Originally from the UK, Aby moved to South Africa after a trip to Namibia in 2011 which lead her to leave her corporate finance job in England and train as a field guide in South Africa! Aby has since gained experience in running a conservation volunteer programme and is excited to be working alongside husband Neil once again as they live and work at Colchester Zoo’s UmPhafa Reserve!
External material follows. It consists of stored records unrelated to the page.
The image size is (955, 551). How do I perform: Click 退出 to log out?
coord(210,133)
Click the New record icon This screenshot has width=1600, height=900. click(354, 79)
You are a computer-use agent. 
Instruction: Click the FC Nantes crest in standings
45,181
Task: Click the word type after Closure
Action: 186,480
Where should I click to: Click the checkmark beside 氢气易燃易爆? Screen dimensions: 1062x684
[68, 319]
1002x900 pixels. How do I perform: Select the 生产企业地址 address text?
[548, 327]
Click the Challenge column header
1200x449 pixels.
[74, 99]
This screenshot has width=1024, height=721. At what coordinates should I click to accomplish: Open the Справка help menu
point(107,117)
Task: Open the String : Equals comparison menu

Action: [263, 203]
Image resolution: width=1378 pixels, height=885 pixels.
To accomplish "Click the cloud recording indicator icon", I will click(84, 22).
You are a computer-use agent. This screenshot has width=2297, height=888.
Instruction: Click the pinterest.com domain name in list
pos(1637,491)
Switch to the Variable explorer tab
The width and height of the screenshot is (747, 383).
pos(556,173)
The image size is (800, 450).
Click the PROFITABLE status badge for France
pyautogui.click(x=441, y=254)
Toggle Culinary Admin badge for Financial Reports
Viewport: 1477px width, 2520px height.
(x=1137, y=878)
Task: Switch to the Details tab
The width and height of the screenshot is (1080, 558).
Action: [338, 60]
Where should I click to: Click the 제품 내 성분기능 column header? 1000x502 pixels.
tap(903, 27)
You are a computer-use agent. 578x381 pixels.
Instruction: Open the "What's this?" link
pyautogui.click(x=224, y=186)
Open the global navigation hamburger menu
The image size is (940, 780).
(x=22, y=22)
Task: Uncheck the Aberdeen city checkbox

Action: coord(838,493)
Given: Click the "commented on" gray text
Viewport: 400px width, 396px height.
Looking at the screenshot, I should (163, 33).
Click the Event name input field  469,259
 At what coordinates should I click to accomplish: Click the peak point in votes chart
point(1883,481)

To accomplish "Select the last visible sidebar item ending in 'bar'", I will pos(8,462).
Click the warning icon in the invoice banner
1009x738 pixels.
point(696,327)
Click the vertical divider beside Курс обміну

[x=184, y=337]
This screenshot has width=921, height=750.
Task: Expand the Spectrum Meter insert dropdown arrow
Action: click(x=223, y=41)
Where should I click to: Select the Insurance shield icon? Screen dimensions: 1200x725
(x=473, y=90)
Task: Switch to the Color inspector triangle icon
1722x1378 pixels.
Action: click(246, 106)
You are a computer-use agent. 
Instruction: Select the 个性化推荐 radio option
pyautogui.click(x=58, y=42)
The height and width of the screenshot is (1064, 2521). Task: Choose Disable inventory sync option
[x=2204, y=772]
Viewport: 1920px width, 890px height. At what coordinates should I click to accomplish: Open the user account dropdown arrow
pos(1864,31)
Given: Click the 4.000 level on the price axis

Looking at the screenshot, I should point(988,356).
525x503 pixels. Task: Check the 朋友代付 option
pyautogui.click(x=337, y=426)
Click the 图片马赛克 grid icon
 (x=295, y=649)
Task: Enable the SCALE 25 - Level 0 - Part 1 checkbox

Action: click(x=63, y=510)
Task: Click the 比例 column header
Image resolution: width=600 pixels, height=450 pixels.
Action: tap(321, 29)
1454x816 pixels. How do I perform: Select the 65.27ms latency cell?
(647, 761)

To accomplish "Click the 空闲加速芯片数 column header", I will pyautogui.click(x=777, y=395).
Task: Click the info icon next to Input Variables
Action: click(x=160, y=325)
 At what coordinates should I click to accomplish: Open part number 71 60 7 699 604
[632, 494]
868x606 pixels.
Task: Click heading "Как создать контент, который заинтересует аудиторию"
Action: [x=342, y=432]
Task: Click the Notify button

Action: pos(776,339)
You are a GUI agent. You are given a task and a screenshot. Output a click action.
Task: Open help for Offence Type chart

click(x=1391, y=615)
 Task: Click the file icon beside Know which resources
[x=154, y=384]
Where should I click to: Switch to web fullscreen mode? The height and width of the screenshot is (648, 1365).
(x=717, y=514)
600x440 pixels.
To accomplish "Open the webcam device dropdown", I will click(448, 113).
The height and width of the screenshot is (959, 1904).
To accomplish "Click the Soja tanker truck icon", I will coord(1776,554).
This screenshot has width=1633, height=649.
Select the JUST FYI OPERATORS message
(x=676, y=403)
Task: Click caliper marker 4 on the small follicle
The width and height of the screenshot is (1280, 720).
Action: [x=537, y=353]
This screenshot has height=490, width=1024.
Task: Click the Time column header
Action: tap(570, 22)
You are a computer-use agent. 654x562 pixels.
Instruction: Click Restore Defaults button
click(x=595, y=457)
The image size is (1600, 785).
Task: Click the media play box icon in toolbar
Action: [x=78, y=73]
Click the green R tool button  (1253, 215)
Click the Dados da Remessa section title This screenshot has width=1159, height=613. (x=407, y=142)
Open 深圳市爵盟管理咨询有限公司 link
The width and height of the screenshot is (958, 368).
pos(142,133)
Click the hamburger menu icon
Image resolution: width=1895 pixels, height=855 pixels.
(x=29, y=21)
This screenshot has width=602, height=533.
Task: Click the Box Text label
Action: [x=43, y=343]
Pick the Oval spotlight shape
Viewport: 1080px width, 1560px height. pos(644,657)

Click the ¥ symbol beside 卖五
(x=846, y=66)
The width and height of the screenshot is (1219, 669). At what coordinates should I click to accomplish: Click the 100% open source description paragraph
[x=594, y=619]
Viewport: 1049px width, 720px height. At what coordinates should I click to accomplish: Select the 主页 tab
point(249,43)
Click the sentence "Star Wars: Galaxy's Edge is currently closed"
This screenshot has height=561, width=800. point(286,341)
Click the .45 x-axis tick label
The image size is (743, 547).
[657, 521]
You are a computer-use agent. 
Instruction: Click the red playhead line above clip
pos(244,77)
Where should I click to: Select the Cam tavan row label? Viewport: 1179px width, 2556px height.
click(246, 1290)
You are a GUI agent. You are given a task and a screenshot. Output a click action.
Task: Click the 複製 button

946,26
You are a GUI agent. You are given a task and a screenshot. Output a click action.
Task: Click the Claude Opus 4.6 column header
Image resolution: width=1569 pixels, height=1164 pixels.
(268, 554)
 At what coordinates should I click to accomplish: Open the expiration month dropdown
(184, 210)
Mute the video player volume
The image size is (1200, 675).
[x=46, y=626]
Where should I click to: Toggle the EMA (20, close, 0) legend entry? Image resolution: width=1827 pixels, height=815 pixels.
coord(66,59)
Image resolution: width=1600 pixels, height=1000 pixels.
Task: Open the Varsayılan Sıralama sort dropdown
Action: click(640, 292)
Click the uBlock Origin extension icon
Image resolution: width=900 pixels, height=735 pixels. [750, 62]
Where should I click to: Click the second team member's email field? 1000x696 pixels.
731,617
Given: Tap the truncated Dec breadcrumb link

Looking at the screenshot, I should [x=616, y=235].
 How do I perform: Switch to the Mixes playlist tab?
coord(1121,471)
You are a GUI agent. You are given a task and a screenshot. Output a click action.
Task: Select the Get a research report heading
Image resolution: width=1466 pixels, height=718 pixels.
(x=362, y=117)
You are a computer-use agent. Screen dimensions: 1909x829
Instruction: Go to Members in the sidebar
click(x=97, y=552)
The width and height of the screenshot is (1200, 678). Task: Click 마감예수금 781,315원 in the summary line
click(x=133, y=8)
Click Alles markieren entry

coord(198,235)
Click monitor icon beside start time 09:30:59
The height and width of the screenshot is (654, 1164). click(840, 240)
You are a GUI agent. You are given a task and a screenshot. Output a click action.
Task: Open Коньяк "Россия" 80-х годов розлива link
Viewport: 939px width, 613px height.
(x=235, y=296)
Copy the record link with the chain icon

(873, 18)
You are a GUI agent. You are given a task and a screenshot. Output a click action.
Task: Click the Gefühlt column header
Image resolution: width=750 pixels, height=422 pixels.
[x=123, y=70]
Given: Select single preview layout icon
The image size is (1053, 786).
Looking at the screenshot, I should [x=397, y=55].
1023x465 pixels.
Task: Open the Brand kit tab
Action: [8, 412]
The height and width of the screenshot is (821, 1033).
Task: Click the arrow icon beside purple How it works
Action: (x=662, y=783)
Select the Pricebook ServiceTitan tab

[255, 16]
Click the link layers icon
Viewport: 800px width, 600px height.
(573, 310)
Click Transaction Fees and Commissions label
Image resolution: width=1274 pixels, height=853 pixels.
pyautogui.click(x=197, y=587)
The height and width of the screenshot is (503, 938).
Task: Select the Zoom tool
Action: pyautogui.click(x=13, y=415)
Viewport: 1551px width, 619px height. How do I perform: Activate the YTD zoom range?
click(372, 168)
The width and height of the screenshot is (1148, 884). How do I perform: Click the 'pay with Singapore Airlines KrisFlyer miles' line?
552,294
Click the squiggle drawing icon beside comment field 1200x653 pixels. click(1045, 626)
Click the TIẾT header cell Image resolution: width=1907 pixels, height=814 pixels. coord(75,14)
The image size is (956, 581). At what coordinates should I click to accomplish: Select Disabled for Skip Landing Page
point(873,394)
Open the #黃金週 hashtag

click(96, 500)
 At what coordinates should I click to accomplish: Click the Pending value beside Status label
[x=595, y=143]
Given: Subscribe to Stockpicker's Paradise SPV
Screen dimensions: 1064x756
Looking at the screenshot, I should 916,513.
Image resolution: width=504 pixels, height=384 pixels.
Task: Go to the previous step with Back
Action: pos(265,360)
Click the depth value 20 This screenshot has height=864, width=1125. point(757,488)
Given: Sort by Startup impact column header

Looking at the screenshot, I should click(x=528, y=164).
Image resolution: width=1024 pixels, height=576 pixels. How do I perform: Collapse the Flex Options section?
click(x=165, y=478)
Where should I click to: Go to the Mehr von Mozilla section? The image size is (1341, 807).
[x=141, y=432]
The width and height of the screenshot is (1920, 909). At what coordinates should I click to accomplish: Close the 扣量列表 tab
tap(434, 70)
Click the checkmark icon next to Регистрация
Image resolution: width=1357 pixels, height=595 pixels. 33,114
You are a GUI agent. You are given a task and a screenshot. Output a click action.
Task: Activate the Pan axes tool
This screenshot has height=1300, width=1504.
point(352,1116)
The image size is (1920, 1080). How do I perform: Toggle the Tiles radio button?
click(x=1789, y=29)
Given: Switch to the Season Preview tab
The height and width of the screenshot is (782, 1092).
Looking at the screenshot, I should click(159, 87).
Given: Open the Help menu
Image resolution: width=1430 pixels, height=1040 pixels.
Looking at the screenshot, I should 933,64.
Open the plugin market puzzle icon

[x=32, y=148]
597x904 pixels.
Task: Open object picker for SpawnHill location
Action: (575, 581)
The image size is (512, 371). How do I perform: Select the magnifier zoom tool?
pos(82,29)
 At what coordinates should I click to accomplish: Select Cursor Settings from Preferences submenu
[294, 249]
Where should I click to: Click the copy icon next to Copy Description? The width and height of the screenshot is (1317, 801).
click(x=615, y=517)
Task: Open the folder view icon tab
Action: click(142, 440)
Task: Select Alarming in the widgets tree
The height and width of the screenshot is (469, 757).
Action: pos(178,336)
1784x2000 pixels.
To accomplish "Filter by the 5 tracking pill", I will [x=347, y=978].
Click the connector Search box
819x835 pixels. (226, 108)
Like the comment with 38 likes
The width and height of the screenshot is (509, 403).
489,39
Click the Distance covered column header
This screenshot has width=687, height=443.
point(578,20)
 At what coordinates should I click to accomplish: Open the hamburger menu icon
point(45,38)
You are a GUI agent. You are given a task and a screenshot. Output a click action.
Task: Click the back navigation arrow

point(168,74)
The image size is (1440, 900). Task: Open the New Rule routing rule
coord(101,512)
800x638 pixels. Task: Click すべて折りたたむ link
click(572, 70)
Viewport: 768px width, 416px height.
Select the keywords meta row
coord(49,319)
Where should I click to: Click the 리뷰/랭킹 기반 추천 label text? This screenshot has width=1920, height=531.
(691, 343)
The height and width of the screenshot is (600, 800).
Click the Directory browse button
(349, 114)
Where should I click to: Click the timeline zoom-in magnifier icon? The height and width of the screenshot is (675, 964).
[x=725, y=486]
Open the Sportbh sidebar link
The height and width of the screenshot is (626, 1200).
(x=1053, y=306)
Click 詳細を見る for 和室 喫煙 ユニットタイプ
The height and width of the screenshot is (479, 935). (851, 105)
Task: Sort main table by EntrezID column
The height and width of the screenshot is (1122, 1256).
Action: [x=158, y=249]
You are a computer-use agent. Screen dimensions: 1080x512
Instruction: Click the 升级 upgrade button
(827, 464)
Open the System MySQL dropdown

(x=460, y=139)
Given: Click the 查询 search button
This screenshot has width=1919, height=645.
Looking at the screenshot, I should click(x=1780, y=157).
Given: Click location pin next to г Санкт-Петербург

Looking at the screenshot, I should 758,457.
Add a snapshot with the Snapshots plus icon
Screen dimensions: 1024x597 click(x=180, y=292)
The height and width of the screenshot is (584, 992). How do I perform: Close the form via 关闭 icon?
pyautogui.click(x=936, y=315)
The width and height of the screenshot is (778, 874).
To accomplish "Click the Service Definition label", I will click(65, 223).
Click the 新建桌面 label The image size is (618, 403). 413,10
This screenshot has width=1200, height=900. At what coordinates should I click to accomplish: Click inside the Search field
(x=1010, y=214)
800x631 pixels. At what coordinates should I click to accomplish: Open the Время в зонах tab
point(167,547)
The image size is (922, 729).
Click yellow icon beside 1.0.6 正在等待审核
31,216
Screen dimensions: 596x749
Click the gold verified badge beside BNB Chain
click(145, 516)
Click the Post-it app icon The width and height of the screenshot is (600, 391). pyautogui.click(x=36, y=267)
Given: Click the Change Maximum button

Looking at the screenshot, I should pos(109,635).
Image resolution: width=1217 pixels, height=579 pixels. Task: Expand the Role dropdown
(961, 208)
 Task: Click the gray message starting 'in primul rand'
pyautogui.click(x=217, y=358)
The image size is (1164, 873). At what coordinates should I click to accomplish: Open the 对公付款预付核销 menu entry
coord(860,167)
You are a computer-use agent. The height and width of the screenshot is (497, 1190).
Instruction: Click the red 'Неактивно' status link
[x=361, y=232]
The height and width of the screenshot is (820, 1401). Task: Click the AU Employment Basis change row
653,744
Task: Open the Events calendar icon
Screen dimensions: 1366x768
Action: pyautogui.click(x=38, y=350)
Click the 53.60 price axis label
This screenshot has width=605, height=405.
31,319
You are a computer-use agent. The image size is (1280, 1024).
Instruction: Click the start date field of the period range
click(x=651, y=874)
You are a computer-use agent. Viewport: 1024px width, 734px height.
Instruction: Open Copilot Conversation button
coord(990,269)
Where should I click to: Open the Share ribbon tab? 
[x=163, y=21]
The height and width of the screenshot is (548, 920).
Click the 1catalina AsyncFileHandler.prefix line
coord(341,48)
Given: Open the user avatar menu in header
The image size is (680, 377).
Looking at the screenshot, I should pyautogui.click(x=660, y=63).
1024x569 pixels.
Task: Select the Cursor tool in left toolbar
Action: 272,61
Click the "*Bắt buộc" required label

Francois Brooks joined the UmPhafa team in February 2014. After studying a Diploma in Nature Conservation he undertook a practical year at Addo Elephant National Park where he gained invaluable knowledge with regards to Reserve Management. Francois has a true passion for the African bush and the conservation of its Wildlife. He has fantastic leadership skills and is able to share his knowledge in an interesting and fun way. He is a valued member of the conservation and security team and his assistance with all aspects of the day to day running of the reserve is invaluable.
UmPhafa Field Rangers
UmPhafa employs a number of members from the local community as Field Rangers. They are trained to understand, identify and react to various security issues. Their role includes patrolling the main reserve area and its vast boundaries. They help to locate snares, intruders and monitor on a 24 hour basis high profile species. The rangers are provided with accommodation on the reserve so are therefore available to react to any incidents immediately. They are the eyes and ears out on the ground and also provide our conservation team with valuable information with regards to animal conditions and movements.